Mining Frequent Sequential Patterns

Rajae KRIBII; Youssef FAKIR

doi:10.14302/issn.2768-0207.jbr-21-3455

Abstract

In recent times, the urge to collect data and analyze it has grown. Time stamping a data set is an important part of the analysis and data mining as it can give information that is more useful. Different mining techniques have been designed for mining time-series data, sequential patterns for example seeks relationships between occurrences of sequential events and finds if there exist any specific order of the occurrences. Many Algorithms has been proposed to study this data type based on the apriori approach. In this paper we compare two basic sequential algorithms which are General Sequential algorithm (GSP) and Sequential PAttern Discovery using Equivalence classes (SPADE). These two algorithms are based on the Apriori algorithms. Experimental results have shown that SPADE consumes less time than GSP algorithm.

Author Contributions

Received 24 Jun 2020; Accepted 10 Mar 2021; Published 15 Mar 2021;

Academic Editor: Hongwei Mo, Harbin Engineering University, Harbin 150001, China

Checked for plagiarism: Yes

Review by: Single-blind

License

This is an open-access article distributed under the terms of the Creative Commons Attribution License, which permits unrestricted use, distribution, and reproduction in any medium, provided the original author and source are credited.

Competing interests

The authors declare that they have no conflict of interest.

Citation:

Rajae KRIBII, Youssef FAKIR (2021) Mining Frequent Sequential Patterns . Journal of Big Data Research - 1(2):20-37. https://doi.org/10.14302/issn.2768-0207.jbr-21-3455

Download as RIS, BibTeX, Text (Include abstract )

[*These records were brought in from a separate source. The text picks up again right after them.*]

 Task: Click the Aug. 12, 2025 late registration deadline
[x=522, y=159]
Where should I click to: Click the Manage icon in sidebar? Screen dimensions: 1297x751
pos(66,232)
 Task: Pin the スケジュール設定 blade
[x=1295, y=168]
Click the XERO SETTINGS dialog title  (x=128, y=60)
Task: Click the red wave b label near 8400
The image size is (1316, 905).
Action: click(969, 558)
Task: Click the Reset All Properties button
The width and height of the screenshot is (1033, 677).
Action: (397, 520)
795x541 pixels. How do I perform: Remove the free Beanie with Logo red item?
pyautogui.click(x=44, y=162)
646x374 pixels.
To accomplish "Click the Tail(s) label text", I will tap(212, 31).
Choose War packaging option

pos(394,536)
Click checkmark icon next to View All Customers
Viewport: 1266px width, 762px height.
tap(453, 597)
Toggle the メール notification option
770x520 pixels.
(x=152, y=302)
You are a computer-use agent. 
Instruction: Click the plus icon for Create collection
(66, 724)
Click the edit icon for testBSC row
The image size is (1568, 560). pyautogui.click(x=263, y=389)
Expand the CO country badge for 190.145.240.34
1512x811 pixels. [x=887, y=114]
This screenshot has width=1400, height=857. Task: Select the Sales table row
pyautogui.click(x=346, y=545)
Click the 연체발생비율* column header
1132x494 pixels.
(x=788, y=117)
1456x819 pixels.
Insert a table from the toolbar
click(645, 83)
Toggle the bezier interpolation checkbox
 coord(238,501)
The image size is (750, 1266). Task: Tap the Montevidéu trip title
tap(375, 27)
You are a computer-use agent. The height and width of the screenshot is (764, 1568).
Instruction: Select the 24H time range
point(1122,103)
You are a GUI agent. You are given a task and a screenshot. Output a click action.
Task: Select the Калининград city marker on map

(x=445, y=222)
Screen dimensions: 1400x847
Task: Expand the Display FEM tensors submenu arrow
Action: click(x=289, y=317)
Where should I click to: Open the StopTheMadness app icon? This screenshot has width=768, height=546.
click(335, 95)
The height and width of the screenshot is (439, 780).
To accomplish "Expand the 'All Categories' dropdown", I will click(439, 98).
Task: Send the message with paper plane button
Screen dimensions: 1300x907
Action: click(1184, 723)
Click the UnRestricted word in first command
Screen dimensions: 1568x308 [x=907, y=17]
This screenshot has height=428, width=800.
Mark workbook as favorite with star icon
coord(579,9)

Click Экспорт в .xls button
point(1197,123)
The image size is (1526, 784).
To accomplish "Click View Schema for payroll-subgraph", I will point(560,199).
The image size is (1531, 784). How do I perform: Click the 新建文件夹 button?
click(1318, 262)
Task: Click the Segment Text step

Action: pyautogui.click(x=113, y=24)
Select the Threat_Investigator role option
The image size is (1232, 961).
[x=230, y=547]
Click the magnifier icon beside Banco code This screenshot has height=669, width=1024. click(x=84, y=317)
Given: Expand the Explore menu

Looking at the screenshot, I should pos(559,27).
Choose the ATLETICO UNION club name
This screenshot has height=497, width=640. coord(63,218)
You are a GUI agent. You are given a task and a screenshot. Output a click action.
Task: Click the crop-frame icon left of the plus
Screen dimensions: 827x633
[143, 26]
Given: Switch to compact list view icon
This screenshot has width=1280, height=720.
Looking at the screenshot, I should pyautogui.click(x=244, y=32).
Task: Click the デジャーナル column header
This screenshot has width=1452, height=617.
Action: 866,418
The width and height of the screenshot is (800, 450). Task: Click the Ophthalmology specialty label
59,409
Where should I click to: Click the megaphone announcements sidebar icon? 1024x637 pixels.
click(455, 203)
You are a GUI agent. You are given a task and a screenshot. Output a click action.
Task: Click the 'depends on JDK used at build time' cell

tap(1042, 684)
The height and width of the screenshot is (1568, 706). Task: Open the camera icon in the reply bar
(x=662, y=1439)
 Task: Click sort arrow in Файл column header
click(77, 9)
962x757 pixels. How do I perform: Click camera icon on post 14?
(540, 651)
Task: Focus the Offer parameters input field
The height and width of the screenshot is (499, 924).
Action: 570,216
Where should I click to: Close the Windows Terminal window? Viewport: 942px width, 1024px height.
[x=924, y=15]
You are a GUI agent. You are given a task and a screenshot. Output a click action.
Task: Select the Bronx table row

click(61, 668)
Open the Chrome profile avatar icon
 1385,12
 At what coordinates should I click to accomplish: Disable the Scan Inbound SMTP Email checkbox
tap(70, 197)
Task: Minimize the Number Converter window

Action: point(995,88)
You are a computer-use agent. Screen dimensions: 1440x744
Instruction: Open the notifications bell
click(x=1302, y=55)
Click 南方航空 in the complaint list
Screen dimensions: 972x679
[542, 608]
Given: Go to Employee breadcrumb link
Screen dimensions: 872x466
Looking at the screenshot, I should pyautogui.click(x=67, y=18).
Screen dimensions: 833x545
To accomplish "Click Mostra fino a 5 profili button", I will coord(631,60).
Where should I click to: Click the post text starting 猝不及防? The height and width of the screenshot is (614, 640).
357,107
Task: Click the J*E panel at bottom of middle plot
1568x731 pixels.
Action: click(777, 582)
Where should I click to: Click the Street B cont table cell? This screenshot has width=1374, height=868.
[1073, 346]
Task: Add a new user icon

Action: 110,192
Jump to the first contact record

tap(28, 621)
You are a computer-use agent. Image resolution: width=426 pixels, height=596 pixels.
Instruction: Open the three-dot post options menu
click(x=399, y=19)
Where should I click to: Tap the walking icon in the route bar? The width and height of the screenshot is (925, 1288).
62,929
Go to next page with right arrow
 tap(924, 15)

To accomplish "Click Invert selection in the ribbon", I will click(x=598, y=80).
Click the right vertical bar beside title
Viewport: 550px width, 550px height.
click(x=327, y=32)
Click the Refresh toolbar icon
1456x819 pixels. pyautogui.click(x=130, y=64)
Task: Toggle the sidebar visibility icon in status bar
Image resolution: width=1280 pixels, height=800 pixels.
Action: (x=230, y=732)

DOI 10.14302/issn.2768-0207.jbr-21-3455

Data mining is a critical step in the field of data science. It involves sorting large data sets to identify patterns and build relationships to solve problems through data analysis. Data mining tools help companies predict future trends. Specifically, data mining benefits vary depending on the goal and the industry. Sales and marketing departments can mine customer data to improve lead conversion rates or to create one-to-one marketing campaigns. Data mining information on historical sales patterns and customer behaviors can be used to build prediction models for future sales, new products and services.

Data mining parameters include classification, sequence or path analysis, clustering and forecasting. Sequence or path parsing parameters look for patterns in which one event leads to another subsequent event. A sequence is an ordered list of element sets and is a common type of data structure in many databases.

A classification parameter searches for new models and may cause a change in the organization of the data. Classification algorithms predict variables based on other factors in the database. In data mining, association rules are created by analyzing the data to look for frequent "if / then" patterns, and then using the support and trust criteria to locate the most important relationships within data. The frequency with which items appear in the database is supported, while trust is the number of times the statements are accurate ^1,^2,^3,⁴.

Sequence Mining was first introduced in 1995 by Argwal and Srikant ⁶ and is defined by the discovery a set of attributes, shared in time between a large numbers of objects of a given database. Sequential pattern is a sequence of item sets that frequently occurred in a specific order, all items in the same item sets are supposed to have the same transaction time value or within a time gap. Sequential pattern mining is trying to find the relationships between occurrences of sequential events, to find if there exist any specific order of the occurrences ⁶. We can find the sequential patterns of specific individual items; also, we can find the sequential patterns cross-different items. Sequential pattern mining is widely used in analyzing of DNA sequence.

Various algorithms have been implemented to identify the frequent sequences from the sequence database. One of the approaches used to identify frequent sequences is the Apriori approach ⁷. The approach is introduced in the context of the exploration of association rules. This property indicates that if a pattern is not common, no pattern that contains a pattern can be common. Two of the most effective algorithms using this approach are GSP and SPADE. The main difference between the two is that GSP uses a horizontal data format ⁸, while SPADE uses a vertical format ⁹. These algorithms work well in a database of short frequent sequences. However, when exploiting databases composed of long, frequent sequences, e.g. stock values, DNA strings or machine monitoring data, their overall performance deteriorates by an order of magnitude ¹⁰.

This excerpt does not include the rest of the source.